PI-098 - PBPK MODEL REPRODUCIBILITY: LEARNINGS FROM THE DEVELOPMENT OF A PBPK MODEL REPOSITORY FOR GLOBAL HEALTH

M. Bergagnini-Kolev¹, j. Ning², H. Jones³, L. Almond⁴; ¹Simcyp/Certara, WA, USA, ²Simcyp/Certara, N/A, China, ³Certara, MA, USA, ⁴Certara UK, N/A, UK.

Background: A repository of freely available PBPK models was developed to aid optimization of dosing regimens and decision-making across drug development in global health. The aim of this work was to use published PBPK models in the HIV therapeutic area to assess reproducibility and common barriers that limit it.

Methods: The availability of published PBPK models for 19 prioritised HIV drugs was assessed. Models were recreated in Simcyp and checked for reproducibility (within 1.5-fold of published simulated results). In cases of discrepancies, the software platform, version and omissions in published information were assessed for common themes. Opportunities for model updates and extension were also investigated.

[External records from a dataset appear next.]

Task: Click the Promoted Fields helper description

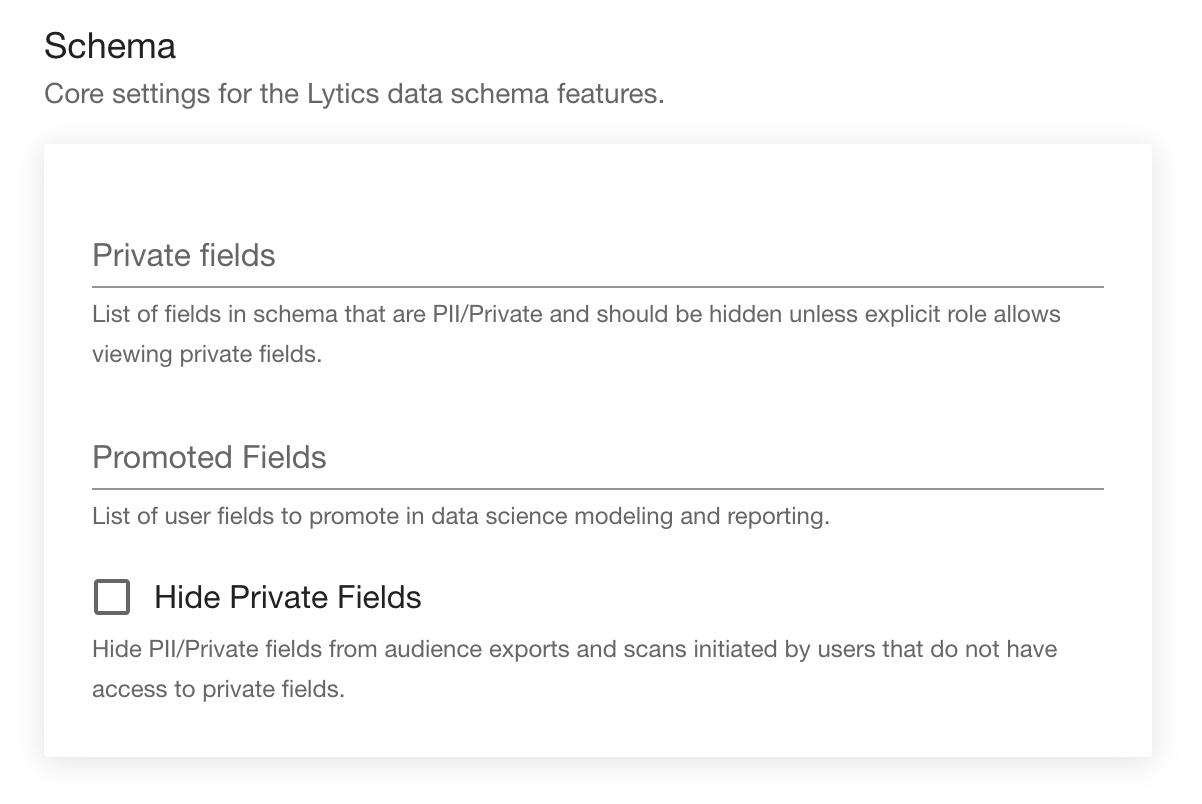Action: [460, 518]
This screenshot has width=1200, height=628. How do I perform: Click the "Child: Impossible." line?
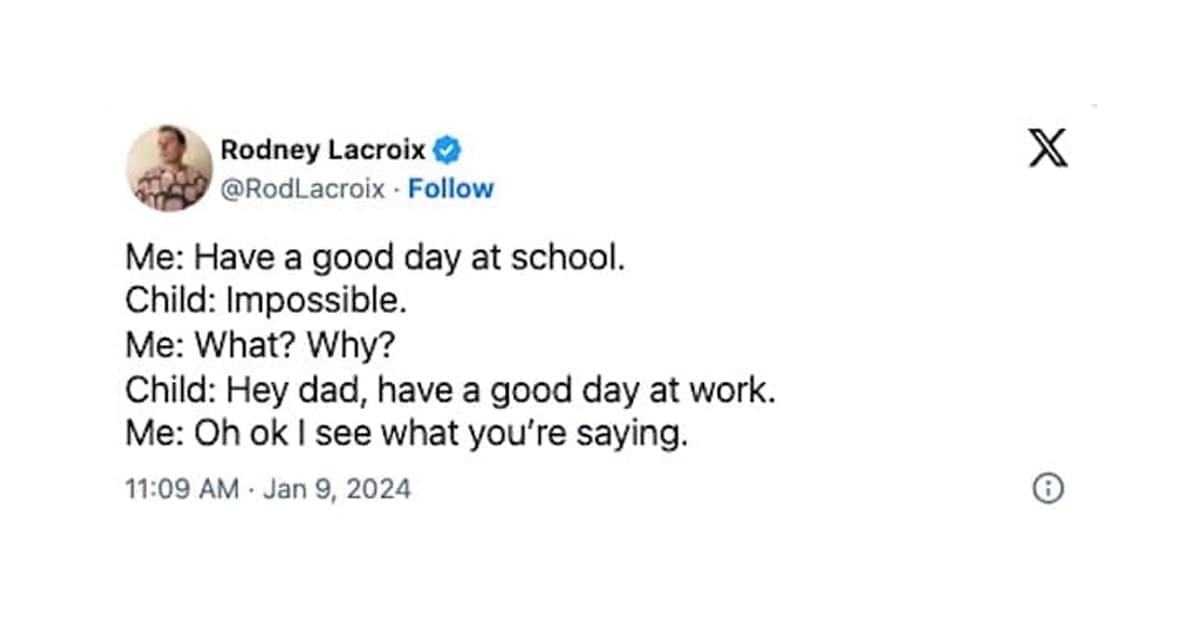pos(266,301)
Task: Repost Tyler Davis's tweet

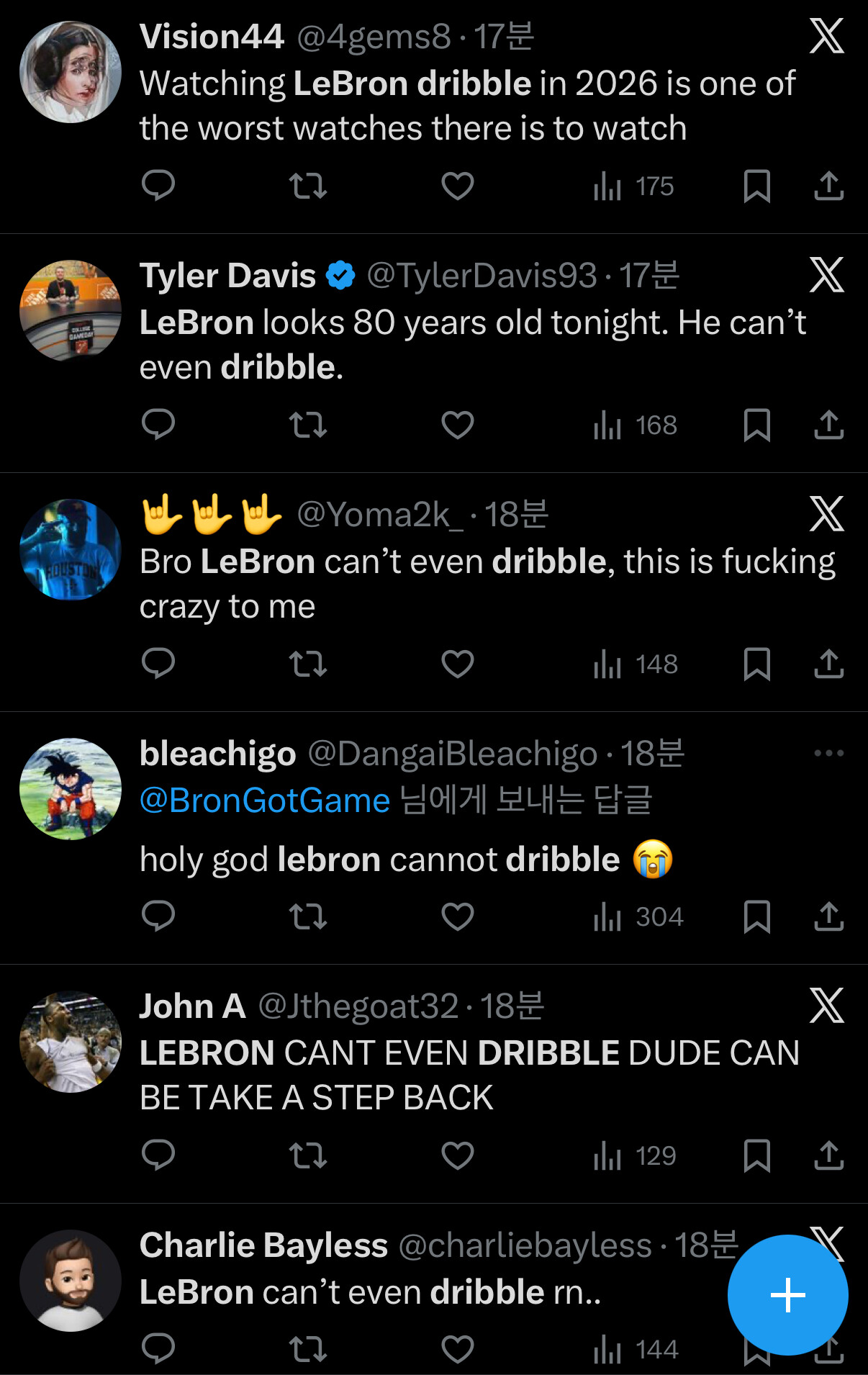Action: (308, 425)
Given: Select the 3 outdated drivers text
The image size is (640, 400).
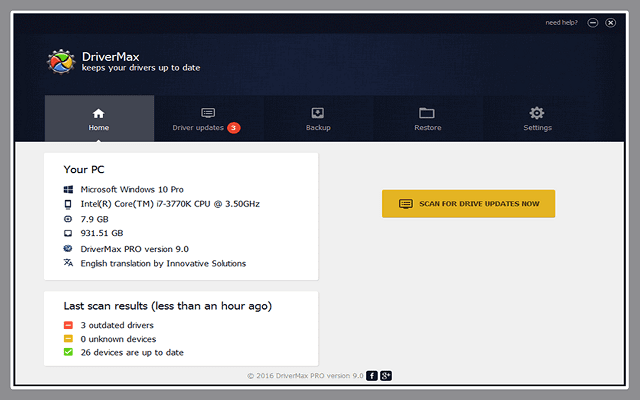Looking at the screenshot, I should (x=117, y=325).
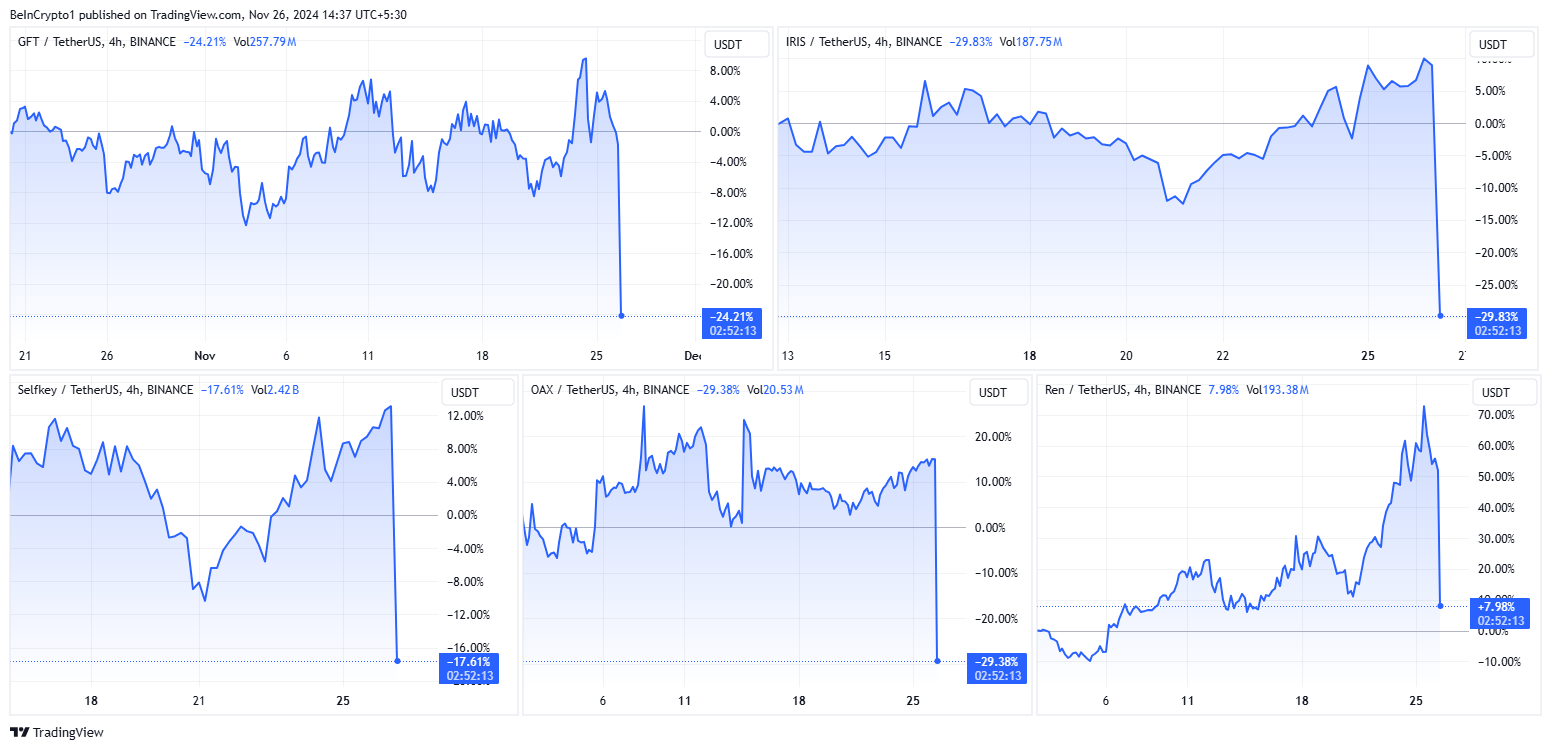Click the last data point dot on OAX chart
This screenshot has height=750, width=1551.
tap(938, 660)
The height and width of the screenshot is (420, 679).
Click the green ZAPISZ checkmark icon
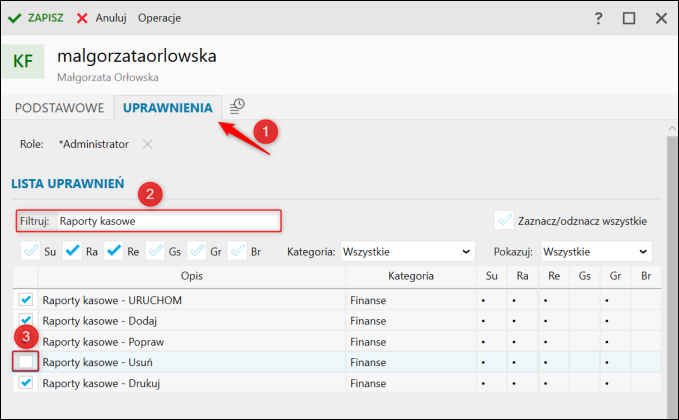(14, 18)
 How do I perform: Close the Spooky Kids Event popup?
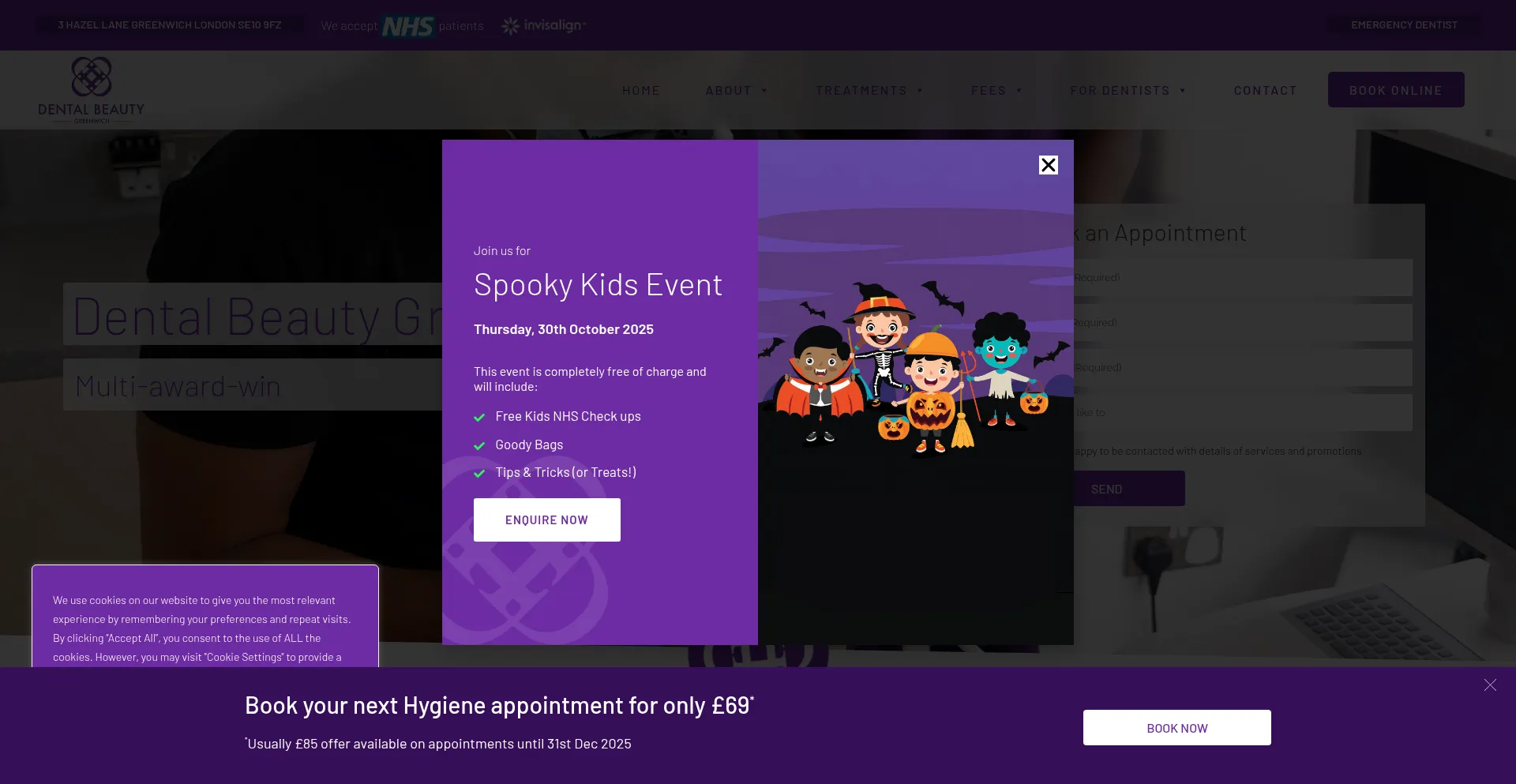pyautogui.click(x=1048, y=165)
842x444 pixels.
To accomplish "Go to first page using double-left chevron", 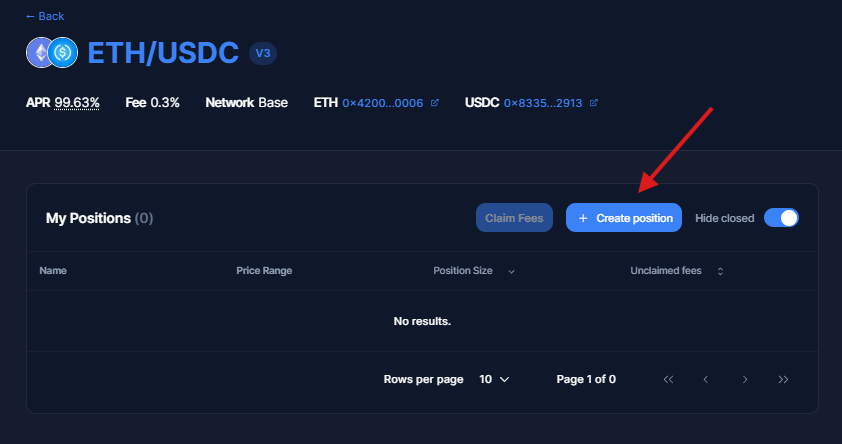I will pos(668,379).
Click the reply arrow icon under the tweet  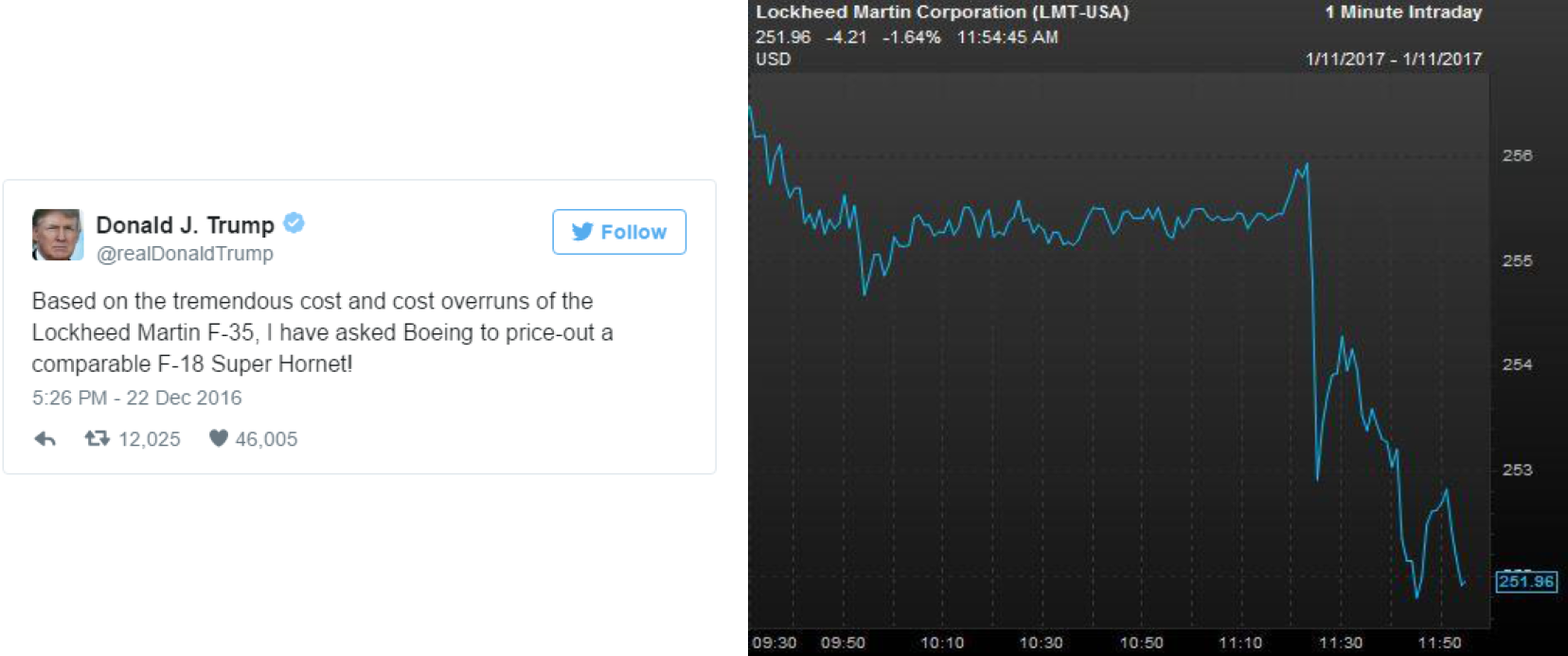click(45, 439)
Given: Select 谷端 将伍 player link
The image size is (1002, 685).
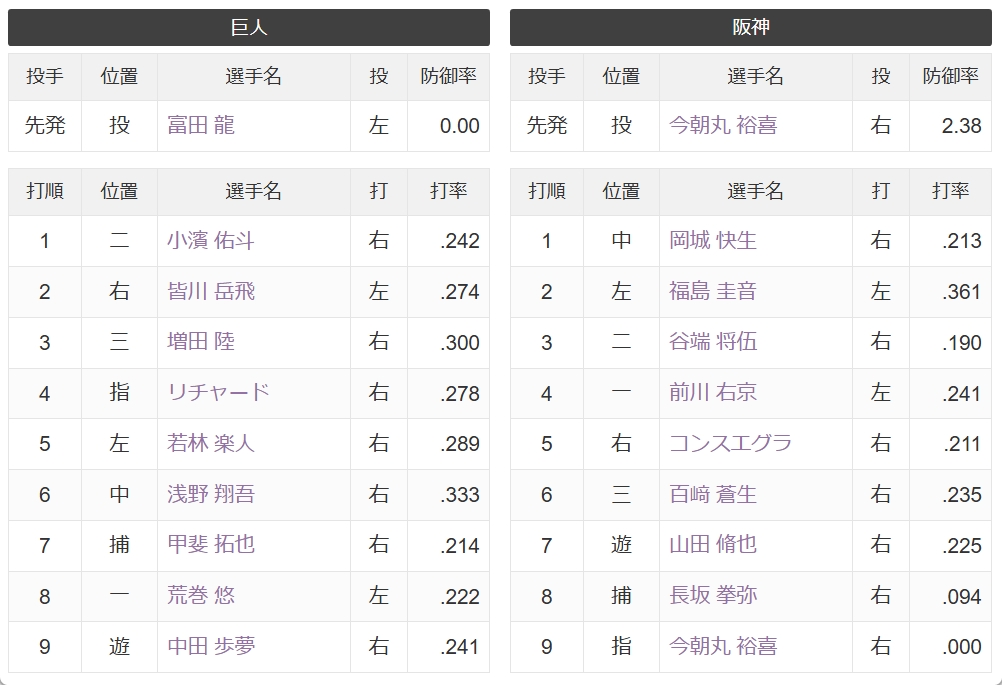Looking at the screenshot, I should pos(713,342).
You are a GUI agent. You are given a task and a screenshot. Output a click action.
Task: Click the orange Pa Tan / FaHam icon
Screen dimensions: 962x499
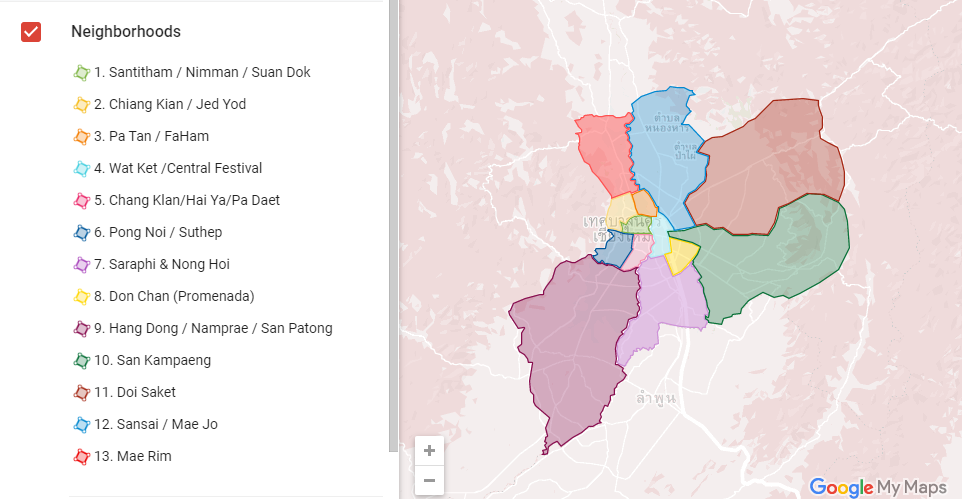tap(82, 137)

Results: Of the 19 HIV drugs, 14 had at least 1 published model and there was a total of 31 PBPK models identified. Of those models, 20 used commercial platforms (Simcyp, PK-Sim) and 11 were bespoke PBPK models coded in other software (e.g. Matlab, RStudio). None of the bespoke models could be recreated directly in Simcyp, likely due to significant differences in model structure. Of the models developed in commercial platforms, 16 could be reproduced in Simcyp V18 within 1.5-fold of the published model results. Of the reproducible models, 3 were refined to improve recovery of clinical observations and 2 to extend the scope of model application. Models were developed for drugs that had no reproducible model. In cases where multiple models were published for the same drug, verification datasets were rarely consistent. Barriers to reproducibility included different model platforms and insufficient description of input or verification data.

Conclusion: Although it was possible to reproduce many of the models using tables of input parameters, it was still challenging and time consuming to find the source of discrepancies and to make sure the model was effectively reproduced. Following our analysis we would recommend that published model files are shared, either in a repository or as part of the publication. This would increase reproducibility, efficiency and modeler confidence. Clear description of model performance, purpose and assumptions are also required to facilitate the effective use of ‘off-the-shelf’ models to reduce duplication of effort and support wider application of PBPK to impact decision making in drug development and patient care.